By Mariana Maguire
The latest data from SFMTA’s new Equity Toolkit shows that Muni service changes are helping people in neighborhoods identified by our Muni Service Equity Strategy access more jobs and support the city’s recovery.
In winter 2020, we launched the SFMTA Equity Toolkit to understand how service decisions are affecting neighborhoods where there is likely a high prevalence of essential workers who rely predominantly on Muni to get to their essential jobs. Our goal is to make better service decisions based on the trends and impacts we see in the Equity Toolkit.

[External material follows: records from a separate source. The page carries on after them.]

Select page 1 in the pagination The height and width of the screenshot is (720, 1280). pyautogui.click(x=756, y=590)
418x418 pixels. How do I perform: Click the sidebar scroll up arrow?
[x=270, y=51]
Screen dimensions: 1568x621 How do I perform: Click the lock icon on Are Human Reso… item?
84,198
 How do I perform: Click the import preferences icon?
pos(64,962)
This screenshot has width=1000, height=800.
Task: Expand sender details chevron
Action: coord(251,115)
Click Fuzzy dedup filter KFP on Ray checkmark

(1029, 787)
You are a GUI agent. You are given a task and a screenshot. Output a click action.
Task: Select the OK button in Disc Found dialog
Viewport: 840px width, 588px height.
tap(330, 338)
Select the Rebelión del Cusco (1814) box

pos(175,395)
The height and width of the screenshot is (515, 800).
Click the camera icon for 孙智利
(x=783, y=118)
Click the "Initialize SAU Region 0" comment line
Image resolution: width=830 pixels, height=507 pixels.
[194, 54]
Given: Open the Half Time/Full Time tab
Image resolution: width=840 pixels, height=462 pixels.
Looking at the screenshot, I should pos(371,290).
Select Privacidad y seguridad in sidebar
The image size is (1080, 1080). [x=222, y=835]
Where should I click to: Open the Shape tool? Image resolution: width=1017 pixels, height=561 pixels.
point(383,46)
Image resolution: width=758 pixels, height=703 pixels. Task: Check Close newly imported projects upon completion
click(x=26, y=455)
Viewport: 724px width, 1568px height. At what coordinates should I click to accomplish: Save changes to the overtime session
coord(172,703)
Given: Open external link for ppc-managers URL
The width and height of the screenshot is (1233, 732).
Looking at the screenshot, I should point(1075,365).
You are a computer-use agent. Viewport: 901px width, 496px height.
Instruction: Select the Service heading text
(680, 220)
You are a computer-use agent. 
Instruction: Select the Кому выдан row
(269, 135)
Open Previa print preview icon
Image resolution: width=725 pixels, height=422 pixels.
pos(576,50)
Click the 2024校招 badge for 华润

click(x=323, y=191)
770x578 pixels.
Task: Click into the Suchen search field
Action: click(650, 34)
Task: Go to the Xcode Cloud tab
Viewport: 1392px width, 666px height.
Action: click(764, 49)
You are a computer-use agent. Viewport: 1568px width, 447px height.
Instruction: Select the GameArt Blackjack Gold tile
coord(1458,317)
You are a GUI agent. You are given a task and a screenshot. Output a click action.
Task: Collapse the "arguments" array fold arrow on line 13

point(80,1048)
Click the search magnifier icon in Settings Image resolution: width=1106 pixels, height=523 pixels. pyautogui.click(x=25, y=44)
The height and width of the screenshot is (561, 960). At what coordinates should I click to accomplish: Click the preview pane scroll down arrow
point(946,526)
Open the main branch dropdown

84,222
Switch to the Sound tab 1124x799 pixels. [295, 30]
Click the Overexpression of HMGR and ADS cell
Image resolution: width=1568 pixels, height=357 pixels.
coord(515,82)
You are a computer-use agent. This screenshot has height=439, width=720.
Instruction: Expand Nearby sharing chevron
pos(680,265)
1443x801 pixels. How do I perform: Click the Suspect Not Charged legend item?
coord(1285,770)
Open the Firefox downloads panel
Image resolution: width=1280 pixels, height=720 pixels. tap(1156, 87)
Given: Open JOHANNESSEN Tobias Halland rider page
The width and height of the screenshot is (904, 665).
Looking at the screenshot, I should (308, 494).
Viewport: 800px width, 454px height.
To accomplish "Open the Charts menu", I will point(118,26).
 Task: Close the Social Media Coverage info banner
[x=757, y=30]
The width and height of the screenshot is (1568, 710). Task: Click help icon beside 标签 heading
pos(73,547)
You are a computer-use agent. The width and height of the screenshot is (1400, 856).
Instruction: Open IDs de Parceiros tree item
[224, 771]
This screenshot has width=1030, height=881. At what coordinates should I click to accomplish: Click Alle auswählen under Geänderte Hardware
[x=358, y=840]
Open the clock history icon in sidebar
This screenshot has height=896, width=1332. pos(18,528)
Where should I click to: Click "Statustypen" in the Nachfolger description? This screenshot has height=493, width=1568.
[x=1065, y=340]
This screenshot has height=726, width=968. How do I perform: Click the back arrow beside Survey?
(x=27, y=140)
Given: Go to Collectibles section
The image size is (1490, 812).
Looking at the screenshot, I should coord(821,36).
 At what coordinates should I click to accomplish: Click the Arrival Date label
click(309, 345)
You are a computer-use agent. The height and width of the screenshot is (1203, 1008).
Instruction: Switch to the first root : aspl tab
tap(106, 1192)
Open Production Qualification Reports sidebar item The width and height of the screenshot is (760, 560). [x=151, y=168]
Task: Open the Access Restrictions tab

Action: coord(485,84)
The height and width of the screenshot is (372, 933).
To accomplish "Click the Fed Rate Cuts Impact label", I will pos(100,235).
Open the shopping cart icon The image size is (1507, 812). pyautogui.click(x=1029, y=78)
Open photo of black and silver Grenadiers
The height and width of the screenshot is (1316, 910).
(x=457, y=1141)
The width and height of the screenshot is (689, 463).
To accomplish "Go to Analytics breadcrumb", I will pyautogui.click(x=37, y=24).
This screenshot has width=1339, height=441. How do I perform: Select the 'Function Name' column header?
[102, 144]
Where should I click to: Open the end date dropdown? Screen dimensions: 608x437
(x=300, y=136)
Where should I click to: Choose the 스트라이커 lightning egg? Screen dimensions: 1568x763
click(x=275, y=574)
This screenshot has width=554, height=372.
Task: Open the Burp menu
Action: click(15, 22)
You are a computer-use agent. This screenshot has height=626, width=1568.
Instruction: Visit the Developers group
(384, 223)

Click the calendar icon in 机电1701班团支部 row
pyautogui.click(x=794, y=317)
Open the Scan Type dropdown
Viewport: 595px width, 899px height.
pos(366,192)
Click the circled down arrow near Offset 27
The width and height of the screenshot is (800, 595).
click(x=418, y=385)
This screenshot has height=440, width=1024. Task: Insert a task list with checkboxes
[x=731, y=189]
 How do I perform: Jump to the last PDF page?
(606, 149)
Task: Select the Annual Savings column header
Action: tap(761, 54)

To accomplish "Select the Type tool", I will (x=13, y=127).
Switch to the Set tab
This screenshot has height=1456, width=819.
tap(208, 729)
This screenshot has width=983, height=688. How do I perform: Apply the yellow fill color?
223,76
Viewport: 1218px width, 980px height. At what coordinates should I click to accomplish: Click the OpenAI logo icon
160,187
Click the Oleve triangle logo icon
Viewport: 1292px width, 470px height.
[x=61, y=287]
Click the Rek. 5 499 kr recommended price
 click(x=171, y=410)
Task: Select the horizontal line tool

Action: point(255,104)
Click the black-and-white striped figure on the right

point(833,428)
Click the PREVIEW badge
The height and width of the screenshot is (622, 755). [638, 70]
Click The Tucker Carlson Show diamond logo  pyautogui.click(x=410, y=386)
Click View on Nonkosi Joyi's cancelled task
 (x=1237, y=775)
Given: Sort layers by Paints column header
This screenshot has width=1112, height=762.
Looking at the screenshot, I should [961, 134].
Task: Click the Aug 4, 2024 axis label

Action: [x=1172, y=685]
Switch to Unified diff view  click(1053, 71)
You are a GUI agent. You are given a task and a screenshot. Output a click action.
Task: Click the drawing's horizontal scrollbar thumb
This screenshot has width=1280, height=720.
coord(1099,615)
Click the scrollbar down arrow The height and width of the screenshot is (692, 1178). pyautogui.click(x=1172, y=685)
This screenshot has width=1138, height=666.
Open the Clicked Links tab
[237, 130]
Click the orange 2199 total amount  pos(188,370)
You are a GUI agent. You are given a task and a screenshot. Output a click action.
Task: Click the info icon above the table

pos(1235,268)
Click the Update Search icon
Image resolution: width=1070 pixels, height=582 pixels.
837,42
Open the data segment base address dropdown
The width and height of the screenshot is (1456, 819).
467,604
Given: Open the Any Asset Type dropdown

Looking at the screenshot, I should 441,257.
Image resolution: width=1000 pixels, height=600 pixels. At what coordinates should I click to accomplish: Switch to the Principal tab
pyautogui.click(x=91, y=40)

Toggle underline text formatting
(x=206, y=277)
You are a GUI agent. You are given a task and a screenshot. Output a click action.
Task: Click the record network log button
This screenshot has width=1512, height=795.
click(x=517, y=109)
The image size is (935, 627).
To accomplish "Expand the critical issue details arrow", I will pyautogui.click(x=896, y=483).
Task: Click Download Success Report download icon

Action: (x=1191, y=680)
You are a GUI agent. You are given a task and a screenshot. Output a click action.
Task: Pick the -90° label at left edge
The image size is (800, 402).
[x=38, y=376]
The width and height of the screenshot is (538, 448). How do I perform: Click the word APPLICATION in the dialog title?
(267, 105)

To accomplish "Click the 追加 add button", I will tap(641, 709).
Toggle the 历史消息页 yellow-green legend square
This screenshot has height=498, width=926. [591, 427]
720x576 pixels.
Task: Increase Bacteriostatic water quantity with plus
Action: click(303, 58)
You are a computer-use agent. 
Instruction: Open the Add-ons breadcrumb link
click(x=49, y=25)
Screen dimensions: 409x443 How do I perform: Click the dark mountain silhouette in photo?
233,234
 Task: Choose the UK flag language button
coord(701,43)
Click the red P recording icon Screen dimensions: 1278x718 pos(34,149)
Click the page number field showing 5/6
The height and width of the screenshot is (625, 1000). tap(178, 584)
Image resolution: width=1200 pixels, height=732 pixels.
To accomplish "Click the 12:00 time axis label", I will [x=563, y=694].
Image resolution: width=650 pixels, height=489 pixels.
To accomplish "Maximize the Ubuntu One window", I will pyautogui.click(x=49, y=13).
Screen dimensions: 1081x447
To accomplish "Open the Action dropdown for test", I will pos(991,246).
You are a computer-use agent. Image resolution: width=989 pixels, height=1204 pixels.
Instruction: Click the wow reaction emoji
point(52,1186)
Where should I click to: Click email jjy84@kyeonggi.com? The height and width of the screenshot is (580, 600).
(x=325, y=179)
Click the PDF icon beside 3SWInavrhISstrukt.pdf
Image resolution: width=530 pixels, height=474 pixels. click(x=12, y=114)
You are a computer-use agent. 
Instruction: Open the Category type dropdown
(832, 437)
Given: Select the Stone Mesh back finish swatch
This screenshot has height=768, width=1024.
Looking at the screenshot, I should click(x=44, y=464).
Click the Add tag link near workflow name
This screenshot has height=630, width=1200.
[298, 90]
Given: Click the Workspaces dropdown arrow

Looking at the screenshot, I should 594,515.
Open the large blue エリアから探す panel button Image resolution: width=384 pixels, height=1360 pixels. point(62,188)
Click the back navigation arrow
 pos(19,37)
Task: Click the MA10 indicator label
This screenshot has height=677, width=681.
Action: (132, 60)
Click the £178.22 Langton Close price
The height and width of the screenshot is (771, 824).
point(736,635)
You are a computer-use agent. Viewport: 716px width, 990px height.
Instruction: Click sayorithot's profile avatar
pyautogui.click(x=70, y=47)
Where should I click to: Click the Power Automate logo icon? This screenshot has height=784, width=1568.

Recently, the greatest increases in access to jobs via Muni have been in Hunters Point and Western Addition. The Hunters Point neighborhood saw the largest gains from the addition of the 15 Bayview-Hunters Point Express, as demonstrated in the table below. Thanks to the return of key Muni lines and increased frequencies on connector routes, Inner Mission, Tenderloin, Oceanview-Ingleside and Treasure Island have also seen increased access to jobs via Muni.
Lessons Learned
The Equity Toolkit also shows some decreases in job access via transit in other neighborhoods identified by the Muni Service Equity Strategy. This reflects the Toolkit’s methodology and/or the impacts of service changes and helps us to understand where we need to make improvements in our data collection, transit service or both.
Bayview job access increased for commutes of 45 and 60-minutes, but decreased 11% for 30-minute commutes. How can that be? The answer is that the T Third bus substitution was replaced with rail service in December 2020, which makes different and fewer stops than the bus within a 30-minute time period. Overall, Bayview residents are still able to access more jobs now than in August 2020 – roughly 644,500 now compared to 624,000 then, a 3% increase.
In addition, we rely on fixed points of reference, such as the Bayview Opera House, to gather data and Bayview is a large neighborhood. We learned that using one community landmark for this area is not enough, so we will be adding additional landmarks in future analyses to more accurately capture service change impacts.
In Visitacion Valley we see decreases in job access via transit across the board. Like in the Bayview, we determined that the issue is both methodology and service. When we redistributed buses from the 8 Bayshore to 8AX to respond to changes in ridership, the community landmark (John King Senior Community) we were using to track the data only showed us the decrease from the 8 Bayshore, not the increase from the 8AX.
By comparison, more affluent areas show very low to no increases in job access via transit. This reflects our decision to prioritize resources on Muni service for essential workers and essential travel, especially for communities with the fewest options during this unprecedented pandemic. More affluent neighborhoods have more transportation alternatives readily available and more people who are able to work from home.
These findings give us insights we didn’t have before and help us think about service in new ways. As we learn from the Equity Toolkit we will continue to refine it and make it more detailed by adding more reference points for our data analysis.
As San Francisco gradually reopens and we continue to add back Muni service, we will also continue to evaluate the impacts through our Equity Toolkit and work to use these insights to inform service adjustments that support our city’s economic recovery.